With this, he's definiting a hermitian operator, as the operator $\hat F$ that makes the previous condition true.

Then he used it in the following passage:

$$\begin{align} \int\psi^*(\hat F-\left<F\right>)^2\psi\,\mathrm dr=\int\psi^*(\hat F-\left<F\right>)(\hat F-\left<F\right>)\psi\,\mathrm dr=\int[(\hat F-\left<F\right>)\psi]^*[(\hat F-\left<F\right>)\psi]\,\mathrm dr& \end{align} $$ I really don't see why the last step is true.

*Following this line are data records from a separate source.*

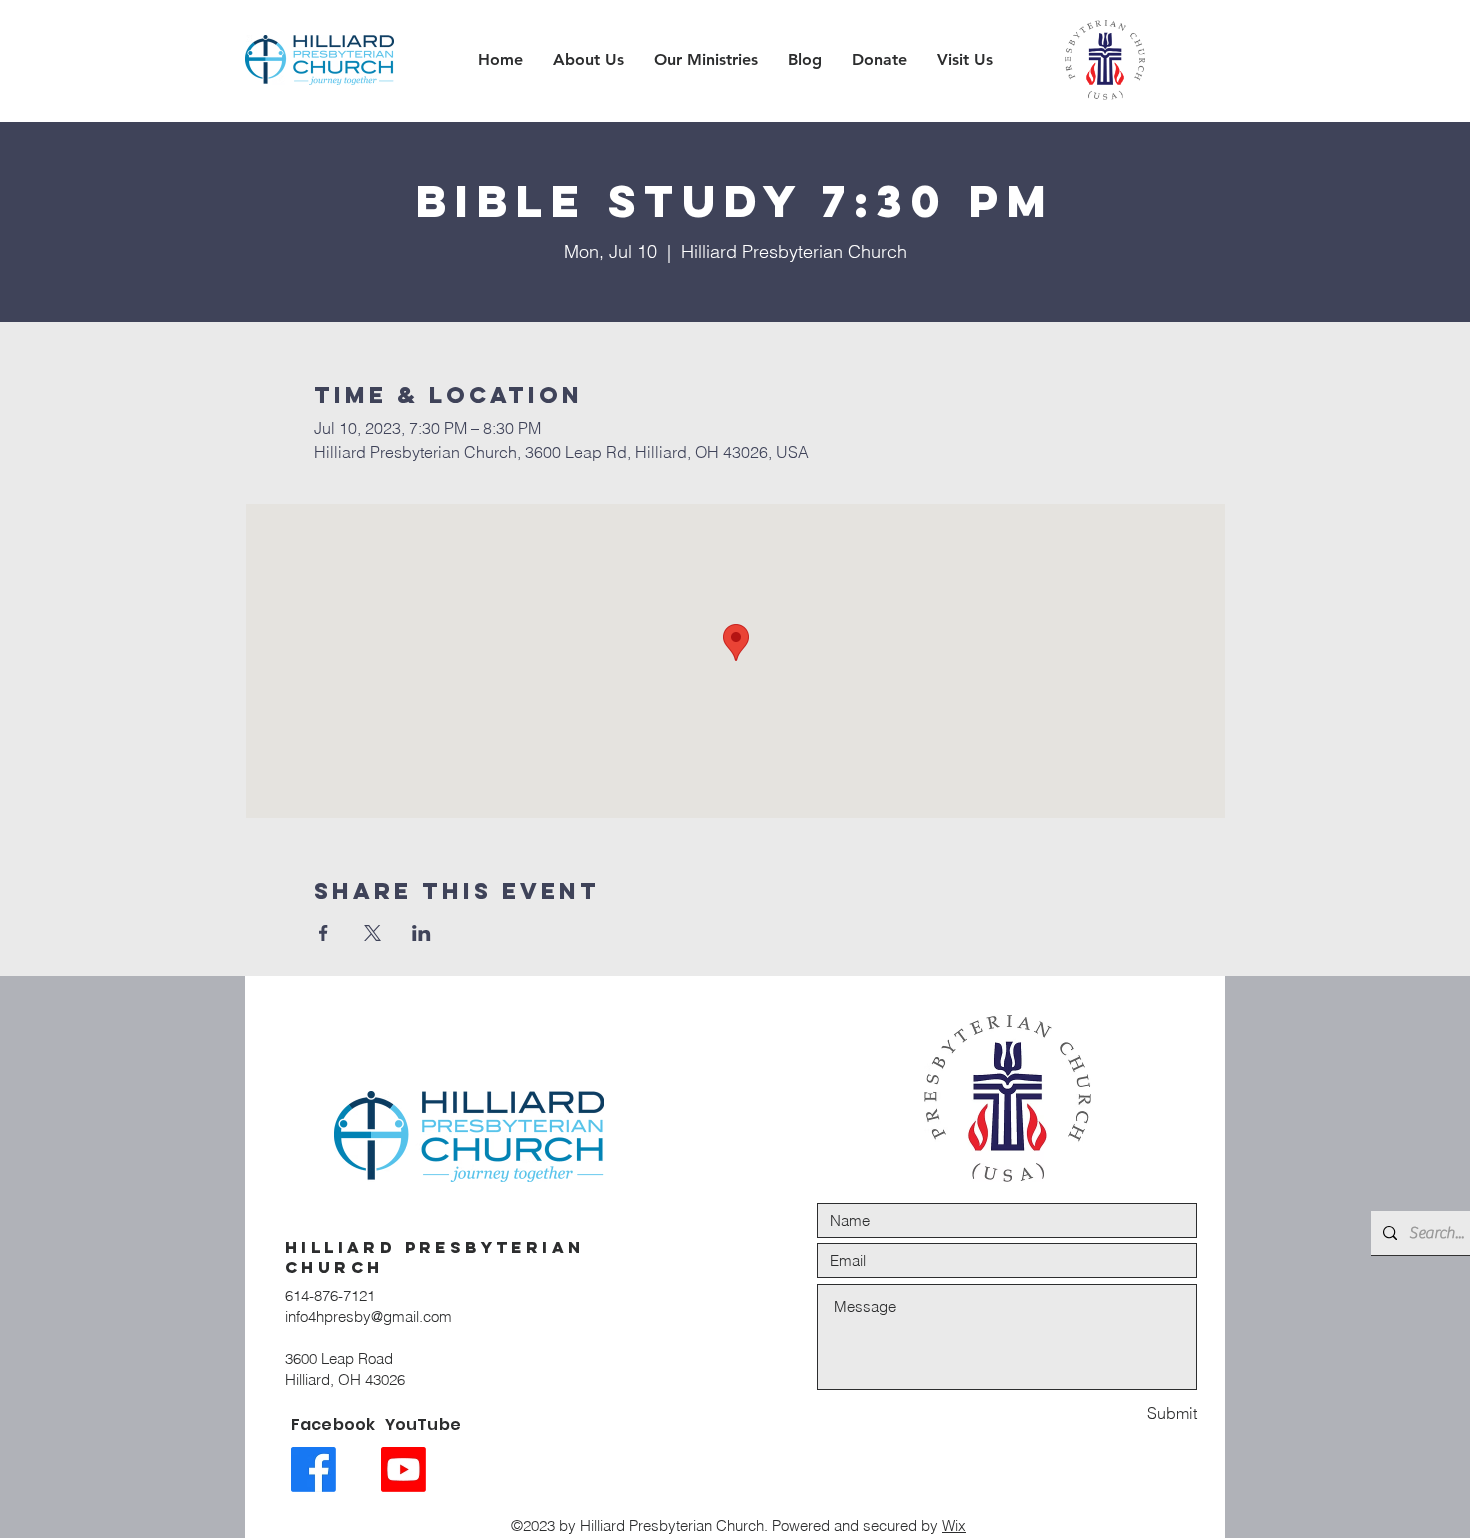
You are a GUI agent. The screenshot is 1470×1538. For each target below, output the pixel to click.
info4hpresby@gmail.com (368, 1316)
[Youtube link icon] (403, 1469)
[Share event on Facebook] (323, 933)
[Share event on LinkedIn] (421, 933)
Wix (954, 1525)
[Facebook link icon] (313, 1469)
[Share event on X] (372, 933)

The professor said he's only applying the definition of hermitian conjugate given in $(\alpha)$ to the part of the operator(that is to $(\hat F-\left<F\right>)$) but I still don't see it.

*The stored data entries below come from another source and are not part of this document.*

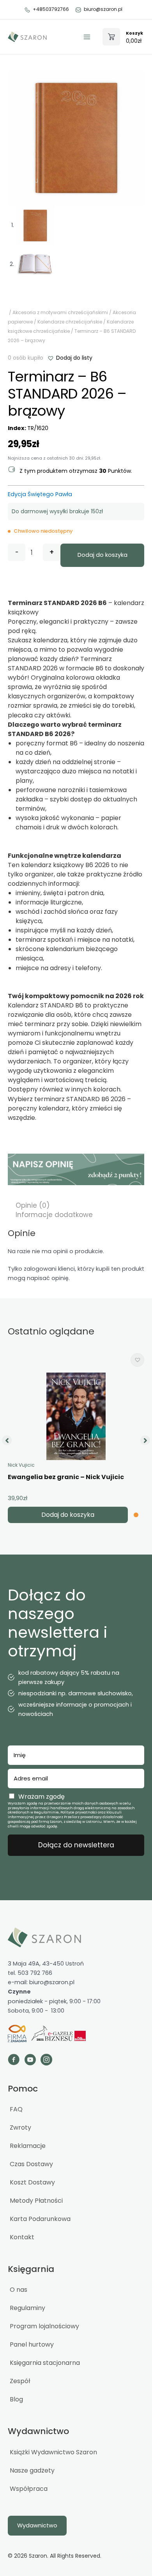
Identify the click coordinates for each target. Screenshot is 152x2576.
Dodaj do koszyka (102, 555)
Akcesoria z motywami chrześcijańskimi (60, 312)
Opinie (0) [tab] (32, 1205)
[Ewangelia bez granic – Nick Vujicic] (76, 1416)
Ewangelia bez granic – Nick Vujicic (66, 1476)
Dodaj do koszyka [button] (67, 1514)
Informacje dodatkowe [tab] (54, 1214)
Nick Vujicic (21, 1465)
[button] (69, 357)
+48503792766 (51, 9)
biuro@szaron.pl (103, 9)
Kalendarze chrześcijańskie (69, 321)
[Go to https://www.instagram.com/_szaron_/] (46, 2060)
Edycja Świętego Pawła (40, 494)
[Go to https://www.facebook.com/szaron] (13, 2060)
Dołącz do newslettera (76, 1845)
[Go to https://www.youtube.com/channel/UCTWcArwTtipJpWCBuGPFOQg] (30, 2060)
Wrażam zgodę (41, 1796)
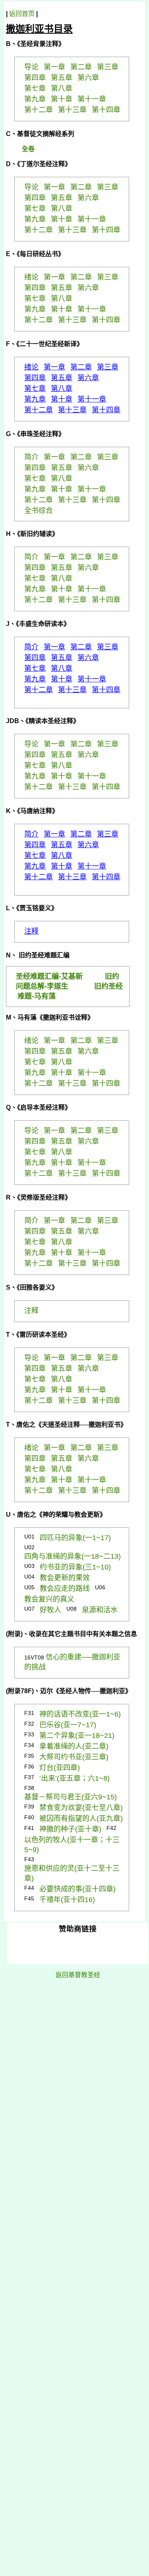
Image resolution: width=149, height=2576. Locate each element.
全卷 (28, 148)
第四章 (35, 378)
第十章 (61, 399)
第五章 (61, 378)
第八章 (61, 388)
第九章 (35, 399)
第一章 (54, 367)
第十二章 (38, 410)
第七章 (35, 388)
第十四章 (106, 410)
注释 (31, 931)
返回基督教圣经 (78, 1974)
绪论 (31, 367)
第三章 (107, 367)
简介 (31, 647)
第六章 (88, 378)
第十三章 (72, 410)
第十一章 (91, 399)
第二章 (81, 367)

This is the only definition of hermitian operator we have seen, so please try to explain it without using matrices or brackets or any other notation, or without seeing the operator as a matrix, I know some about this stuff, but I would like to understand it the way he's doing it.

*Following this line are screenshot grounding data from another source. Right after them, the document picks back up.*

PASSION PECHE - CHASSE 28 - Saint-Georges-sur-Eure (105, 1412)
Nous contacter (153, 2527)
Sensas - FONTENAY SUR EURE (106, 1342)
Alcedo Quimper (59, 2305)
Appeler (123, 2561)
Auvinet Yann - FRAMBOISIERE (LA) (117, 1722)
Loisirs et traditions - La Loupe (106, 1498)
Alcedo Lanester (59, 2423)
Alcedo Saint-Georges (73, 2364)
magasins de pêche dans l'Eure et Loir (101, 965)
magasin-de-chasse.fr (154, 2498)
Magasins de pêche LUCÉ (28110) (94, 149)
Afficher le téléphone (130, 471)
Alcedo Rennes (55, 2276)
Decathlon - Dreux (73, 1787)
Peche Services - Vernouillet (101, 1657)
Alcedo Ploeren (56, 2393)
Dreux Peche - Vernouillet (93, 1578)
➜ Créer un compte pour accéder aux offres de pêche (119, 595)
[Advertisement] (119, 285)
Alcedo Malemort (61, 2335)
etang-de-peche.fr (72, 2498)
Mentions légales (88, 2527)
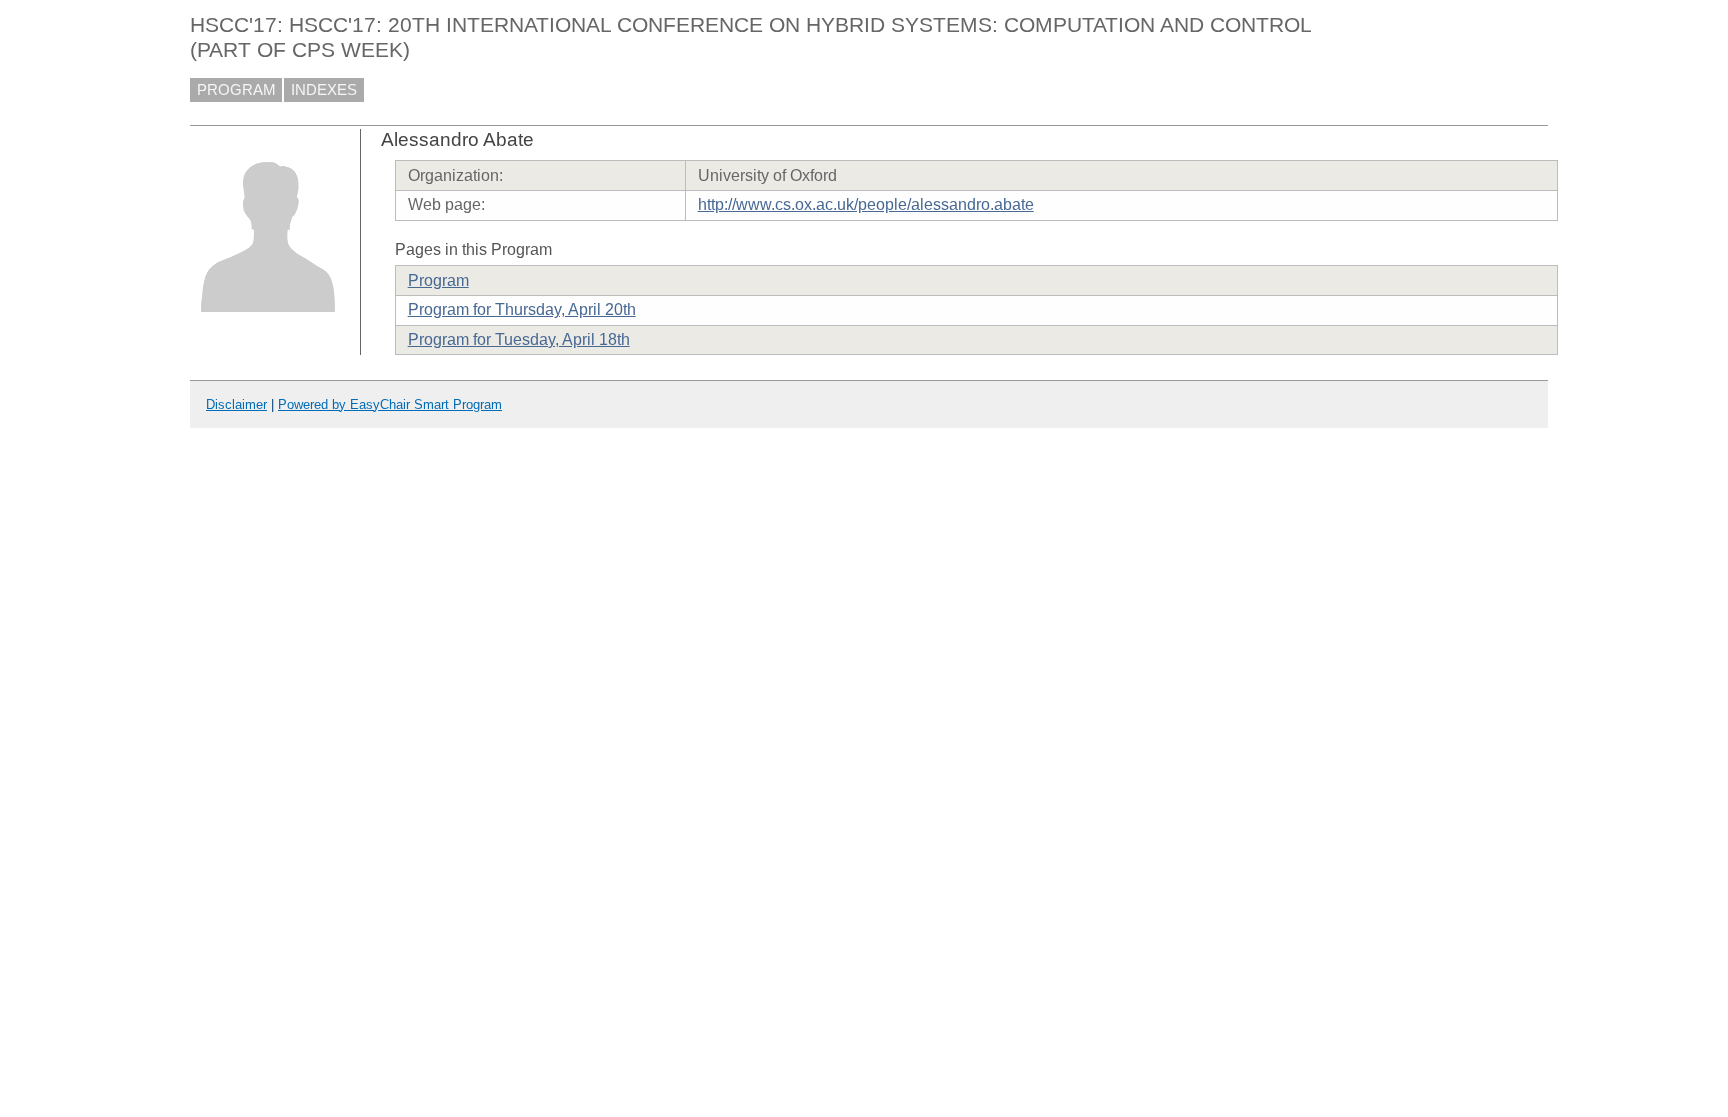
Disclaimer (236, 404)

Any help would be really appreciated.

Answer 1

Since $$\begin{align} \int\psi^*(\hat F\psi)\,\mathrm dr=\int\psi(\hat F\psi)^*\,\mathrm dr.....(\alpha)& \end{align} $$ is valid for every $\psi$, replacing $\psi$ for $\psi+\phi$ we obtain $$ \int\psi^*(\hat F\psi)\,\mathrm dr+ \int\phi^*(\hat F\phi)\,\mathrm dr+ \int\phi^*(\hat F\psi)\,\mathrm dr + \int\psi^*(\hat F\phi)\,\mathrm dr$$ $$=\int\psi(\hat F\psi)^*\,\mathrm dr+ \int\phi(\hat F\phi)^*\,\mathrm dr+\int\psi(\hat F\phi)^*\,\mathrm dr +\int\phi(\hat F\psi)^*\,\mathrm dr$$ Using ($\alpha$) again, we find $$ \int\phi^*(\hat F\psi)\,\mathrm dr + \int\psi^*(\hat F\phi)\,\mathrm dr$$ $$=\int\psi(\hat F\phi)^*\,\mathrm dr +\int\phi(\hat F\psi)^*\,\mathrm dr\:.\tag{$\beta$}$$ Now, start again with ($\alpha$) but replacing $\psi$ for $\psi+i\phi$. The same procedure yields $$ -i\int\phi^*(\hat F\psi)\,\mathrm dr + i\int\psi^*(\hat F\phi)\,\mathrm dr$$ $$=-i\int\psi(\hat F\phi)^*\,\mathrm dr +i\int\phi(\hat F\psi)^*\,\mathrm dr\:.$$ Namely $$ -\int\phi^*(\hat F\psi)\,\mathrm dr + \int\psi^*(\hat F\phi)\,\mathrm dr$$ $$=-\int\psi(\hat F\phi)^*\,\mathrm dr +\int\phi(\hat F\psi)^*\,\mathrm dr\:.$$ Summing this result to ($\beta$), we have $$\int\psi^*(\hat F\phi)\,\mathrm dr = \int\phi(\hat F\psi)^*\,\mathrm dr$$ also written $$\int\psi^*(\hat F\phi)\,\mathrm dr = \int(\hat F\psi)^*\phi \,\mathrm dr\:.\tag{$\gamma$}$$ This identity is true for all $\hat F$ satisfying ($\alpha$) and all $\psi,\phi$. Now observe that $\hat F - \langle F\rangle$, viewing $\langle F\rangle$ as a fixed real number, satisfies ($\alpha$) as well, so that it also satisfies ($\gamma$): $$\int\psi^*((\hat F- \langle F\rangle)\phi)\,\mathrm dr = \int((\hat F- \langle F\rangle)\psi)^*\phi \,\mathrm dr\:.$$ To conclude use $\phi= (\hat F- \langle F\rangle)\psi$ and the found identity becomes $$\int\psi^*((\hat F- \langle F\rangle)^2\psi)\,\mathrm dr = \int((\hat F- \langle F\rangle)\psi)^*(\hat F- \langle F\rangle)\psi \,\mathrm dr\:.$$

Answer 2

It is usually assumed that $\psi$ can be expressed as a linear sum $\sum_i a_i\psi_i$ of eigen function $\psi_i$ with eigen values $\lambda_i$. So $F \psi = \sum_i a_i\lambda_i\psi_i$. This converts the problem into complex number algebra.

In effect, this is a rephrasing of - turn the operator into a matrix - but I hope it unpacks it so the idea can be seen in terms of explicit functions and simple differential operators.